VATICAN CITY — Just two days after creating a commission to review the activities of the scandal-plagued Vatican Bank, Pope Francis is confronting the first major crisis of his papacy — starring once again an unscrupulous prelate and large amounts of cash of unclear origin.

On Friday (June 28), Italian police arrested the Rev. Nunzio Scarano, a senior prelate working in the Vatican treasury, officially known as the Administration of the Patrimony of the Apostolic See.

Scarano stands accused of trying to smuggle some 20 million euros from Switzerland to Italy on behalf of a financier. According to prosecutors, Scarano and his associates concocted a plan that seems to come straight out of a spy movie, involving a rented plane and help from contacts within the Italian secret service.

While it is not clear whom the money belonged to, the investigation stemmed from prosecutors’ years-long probe into alleged money laundering at the Vatican Bank.

Prosecutors say they have no indication that the latest scandal involves the Vatican Bank itself, even though Scarano holds several accounts at the Institute for the Works of Religion, as the bank is formally known.

With its checkered history marked by allegations of shady deals and its tradition of utter secrecy, the Vatican Bank has become a focal point in criticism over mismanagement — if not outright corruption — within the Curia, the church’s central bureaucracy.

Francis, who was elected with a clear mandate to reform the Curia, called for a simpler, poorer church. To him, the Vatican’s scandals are a powerful countermessage to the church’s mission of preaching the gospel.

This latest case certainly won’t help improve the Vatican’s already tarnished image. But what is significant is that Francis moved to act even before the new crisis erupted — signaling his resolve to tackle a persistent source of scandal that his predecessors were unwilling or unable to put down.

Clouds had been gathering around Scarano for several days; earlier this month, the Vatican suspended the senior prelate from his job for another investigation by magistrates in Salerno.

His actions in that case involved taking 560,000 euros in cash out of his account in the Vatican Bank and dividing it up into smaller sums given to several friends, allegedly in order to avoid raising suspicions. The friends then gave him back the money in donation checks.

Because there’s no indication that the Vatican Bank or treasury are involved, the case could amount to just another unscrupulous, and possibly criminal, prelate. But unlike his predecessors, Francis has shown he wants to address the root of the problem, rather than try to patch things up when a scandal explodes.

On Wednesday, when early indicators of the Salerno investigation first started to emerge, Francis announced a review commission with full powers to access all of the Vatican Bank’s documents and data. The commission will report directly and frequently to the pope.

One Vatican source said the move could reflect the fact that the Argentine pope doesn’t fully trust the bank’s management to give him the full picture of what is buried in its 18,900 accounts, some of them dating back decades.

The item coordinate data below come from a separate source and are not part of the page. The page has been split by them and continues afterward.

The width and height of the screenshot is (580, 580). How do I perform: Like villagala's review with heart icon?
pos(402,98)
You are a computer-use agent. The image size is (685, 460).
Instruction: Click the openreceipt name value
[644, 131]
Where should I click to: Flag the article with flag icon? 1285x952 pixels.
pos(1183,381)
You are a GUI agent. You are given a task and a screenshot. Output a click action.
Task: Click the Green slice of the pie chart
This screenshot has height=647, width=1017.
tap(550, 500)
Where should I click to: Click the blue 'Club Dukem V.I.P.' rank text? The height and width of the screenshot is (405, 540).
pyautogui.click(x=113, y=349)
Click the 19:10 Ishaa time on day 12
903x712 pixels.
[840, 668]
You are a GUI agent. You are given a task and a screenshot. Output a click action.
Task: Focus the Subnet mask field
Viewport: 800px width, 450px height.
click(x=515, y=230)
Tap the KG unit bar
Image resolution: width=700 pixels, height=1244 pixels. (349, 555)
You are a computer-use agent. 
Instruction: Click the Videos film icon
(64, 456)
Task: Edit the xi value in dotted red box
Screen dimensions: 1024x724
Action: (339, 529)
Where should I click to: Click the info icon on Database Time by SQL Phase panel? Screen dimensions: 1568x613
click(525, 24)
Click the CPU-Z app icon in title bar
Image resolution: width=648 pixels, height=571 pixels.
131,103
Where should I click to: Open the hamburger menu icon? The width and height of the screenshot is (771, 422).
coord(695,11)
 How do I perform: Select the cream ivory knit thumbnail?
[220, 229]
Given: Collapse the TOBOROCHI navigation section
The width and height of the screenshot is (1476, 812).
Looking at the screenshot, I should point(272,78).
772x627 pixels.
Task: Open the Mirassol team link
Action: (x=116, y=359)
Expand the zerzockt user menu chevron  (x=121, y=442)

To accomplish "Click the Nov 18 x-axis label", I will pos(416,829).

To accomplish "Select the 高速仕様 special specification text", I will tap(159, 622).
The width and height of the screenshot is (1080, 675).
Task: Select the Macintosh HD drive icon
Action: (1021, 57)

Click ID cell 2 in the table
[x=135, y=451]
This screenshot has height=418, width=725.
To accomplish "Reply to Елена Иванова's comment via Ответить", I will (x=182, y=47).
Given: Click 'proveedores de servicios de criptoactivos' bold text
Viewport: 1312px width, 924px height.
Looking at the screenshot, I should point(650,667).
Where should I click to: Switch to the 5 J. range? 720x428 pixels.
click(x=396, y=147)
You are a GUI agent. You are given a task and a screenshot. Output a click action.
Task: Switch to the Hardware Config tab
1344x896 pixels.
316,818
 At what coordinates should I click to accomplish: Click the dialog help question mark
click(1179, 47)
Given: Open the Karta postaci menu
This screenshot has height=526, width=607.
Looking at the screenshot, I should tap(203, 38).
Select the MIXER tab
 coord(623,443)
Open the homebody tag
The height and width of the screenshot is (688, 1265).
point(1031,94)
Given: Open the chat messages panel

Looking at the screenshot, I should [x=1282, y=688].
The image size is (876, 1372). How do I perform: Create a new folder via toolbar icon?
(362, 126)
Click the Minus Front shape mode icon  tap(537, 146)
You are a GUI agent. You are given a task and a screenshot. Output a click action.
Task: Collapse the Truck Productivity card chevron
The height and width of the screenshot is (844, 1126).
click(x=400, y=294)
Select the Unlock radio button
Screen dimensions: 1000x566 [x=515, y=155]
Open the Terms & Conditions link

As the Scarano stories grew, Francis decided to quicken his pace after spending the first months of his pontificate mostly listening and consulting. A telling detail from the so-called Vatileaks scandal that rocked the Vatican in 2012 marks the difference of this approach.

When Francis’ predecessor, Pope Benedict XVI, authorized new legislation to bring the Vatican in line with international financial standards, a dispute broke out among Vatican officials over whether the new norms would be retroactive. By all indications, factions calling for wider controls lost.

Benedict’s efforts toward transparency were praised by a European watchdog for updating the Vatican’s financial practices, saying it has come “a long way in a very short period of time.”

But Francis’ new commission will instead have full powers to access even older data. And rather than reacting to crises, as was the custom in the past, he seems keen on preventing them from emerging from one of the darkest and most secretive corners of the Vatican.